***** Исходный текст *****

# позволяет



## Konstantinos

Рассекречивание архивных документов, которое сейчас активно идёт в России, работа поисковых экспедиций позволяет раскрыть и вновь осмыслить ранее неизвестные, но страшные события прошедшей войны, новые факты массовых убийств советских граждан – стариков, женщин, детей – нацистами и их пособниками.

Hi all. This is from a speech by Vladimir Putin (20 ноября 2020 года).

Why is it позволяет? I would expect позволяют. What is the subject of позволяет? Рассекречивание архивных документов or работа поисковых экспедиций?

Заранее спасибо.


----------



## Vadim K

The subject consists of both "Рассекречивание архивных документов, которое сейчас активно идёт в России" *AND* "работа поисковых экспедиций". But you can replace these phrases either with "*это, всё это*" or with "_*они, эти действия*_".

If the subject is "_*это, всё это*_" then the whole phrase will be _*"*_Рассекречивание архивных документов, которое сейчас активно идёт в России, работа поисковых экспедиций (всё это) позволя*е*т раскрыть..."

If the subject is "_*они, эти действия*_" then the whole phrase will be _*"*_Рассекречивание архивных документов, которое сейчас активно идёт в России, работа поисковых экспедиций (эти действия) позволя*ю*т раскрыть..."


----------



## Maroseika

Konstantinos said:


> Why is it позволяет? I would expect позволяют. What is the subject of позволяет? Рассекречивание архивных документов or работа поисковых экспедиций?
> 
> Заранее спасибо.


Yes, you are right, it should be позволяют. I cannot agree that Singular can be justified by anything omitted. Just bad Russian (as well as the word вновь, because one cannot comprehend once more new facts or what has not been revealed until now).


----------



## Vadim K

Maroseika said:


> Yes, you are right, it should be позволяют. I cannot agree that Singular can be justified by anything omitted.

***** Данные *****

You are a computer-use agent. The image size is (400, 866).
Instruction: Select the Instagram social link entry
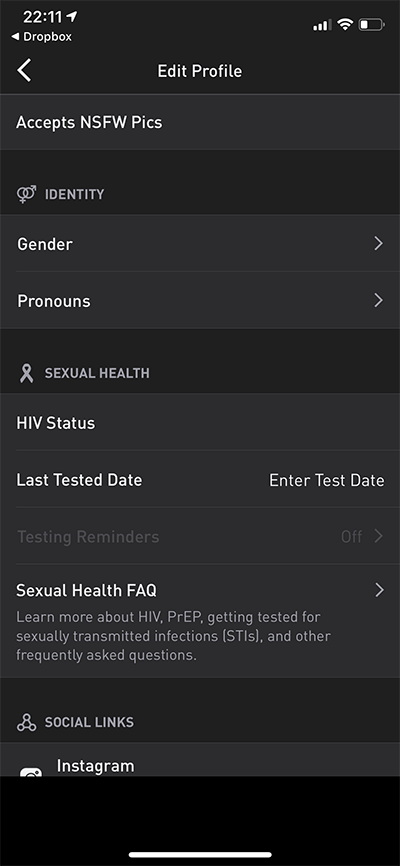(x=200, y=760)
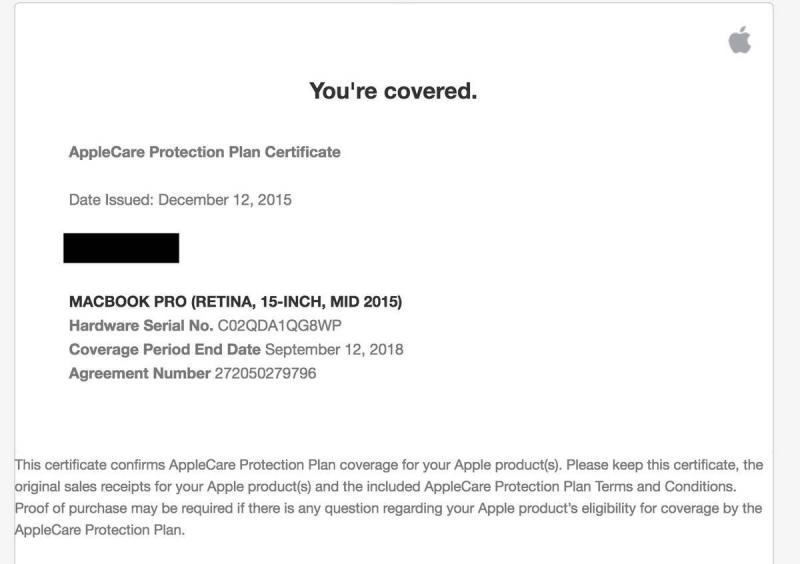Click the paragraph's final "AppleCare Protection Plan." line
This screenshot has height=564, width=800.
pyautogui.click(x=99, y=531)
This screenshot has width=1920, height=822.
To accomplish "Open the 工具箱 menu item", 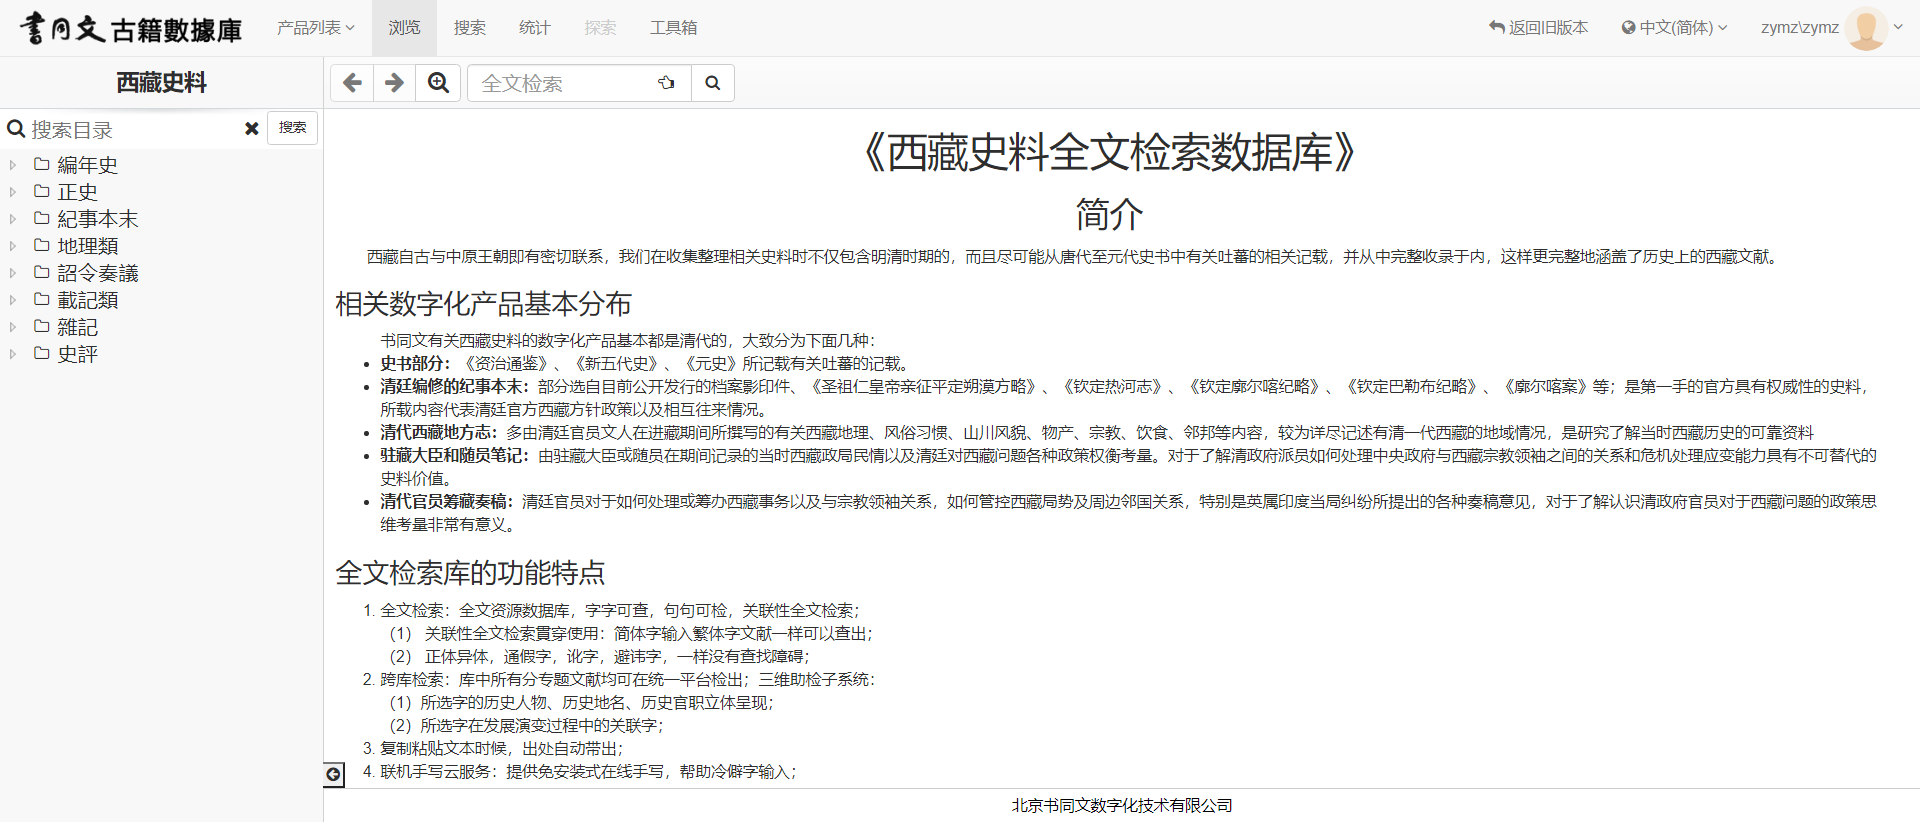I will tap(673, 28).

*****
***** Данные *****

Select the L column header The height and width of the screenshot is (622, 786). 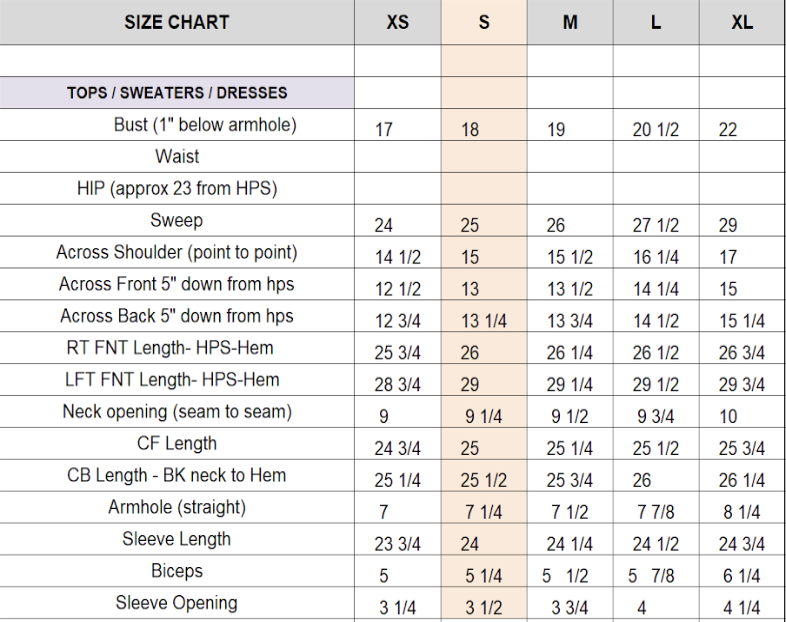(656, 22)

*****
***** Данные *****

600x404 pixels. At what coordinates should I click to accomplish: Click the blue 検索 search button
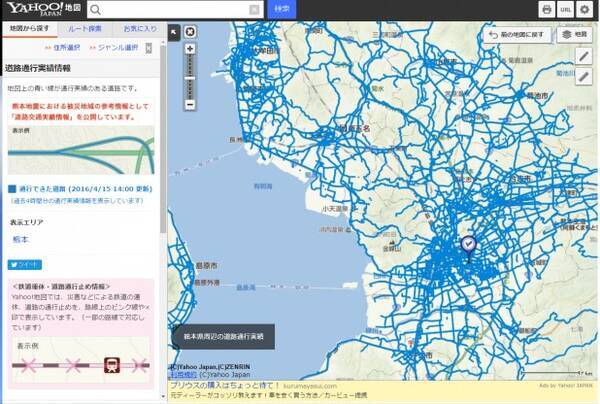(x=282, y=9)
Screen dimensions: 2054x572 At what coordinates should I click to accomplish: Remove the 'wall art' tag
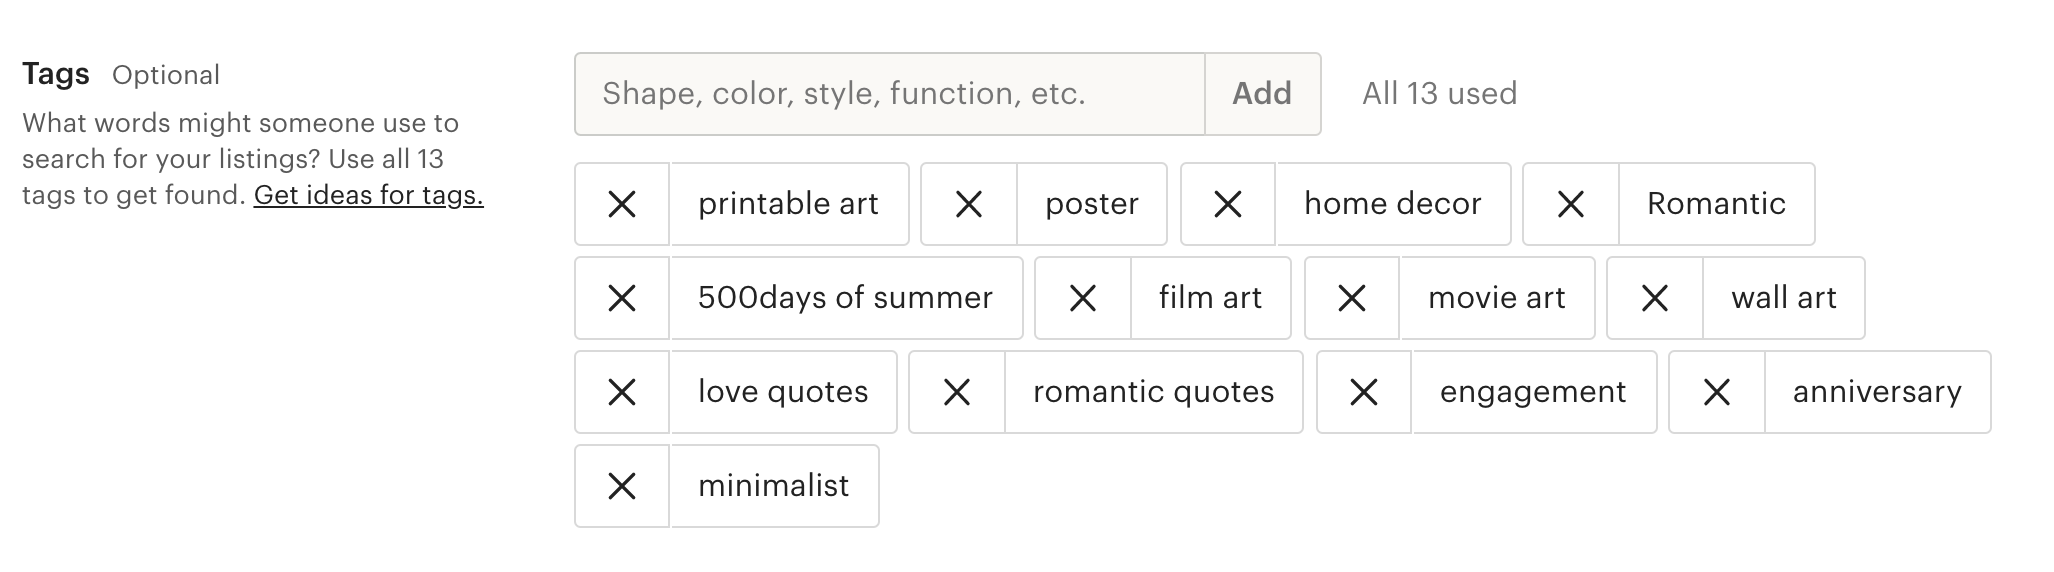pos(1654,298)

*****

• Задания:
1/ В записях от строки с «Screen dimensions: 2054x572» до строки с «pos(1654,298)» включительно поменяйте «tag» на «label», остальное оставьте без изменений. Изображения в ответ не включайте.
2/ Допишите дальше обсуждение формы «позволяет», начав сразу после последней показанной фразы.

• Ответы к заданиям:
1/
Screen dimensions: 2054x572 At what coordinates should I click to accomplish: Remove the 'wall art' label
pos(1654,298)

2/
Ok. But then can I ask why you are sure that the complex subject of this sentence should be substituted with "_они_" and not with "_это_"?

I think that the mistake isn't in the verb itself, but that a simplified subject has not been added after the complex one in a situation where the complex subject can be treated ambiguously.


----------



## Maroseika

Vadim K said:


> Ok. But then can I ask why you are sure that the complex subject of this sentence should be substituted with "_они_" and not with "_это_"?
> 
> I think that the mistake isn't in the verb itself, but that a simplified subject has not been added after the complex one in a situation where the complex subject can be treated ambiguously.


Why should they be substituted with anything? Just two subjects (one of which is complicated with the subordinate sentence).


----------



## Vadim K

Maroseika said:


> Why should they be substituted with anything? Just two subjects (one of which is complicated with the subordinate sentence).



Yes. Вut when a predicate agrees with several subjects, the predicate is not always in the plural.


----------



## Maroseika

Yes, but is it that case?


----------



## Vadim K

Maroseika said:


> Yes, but is it that case?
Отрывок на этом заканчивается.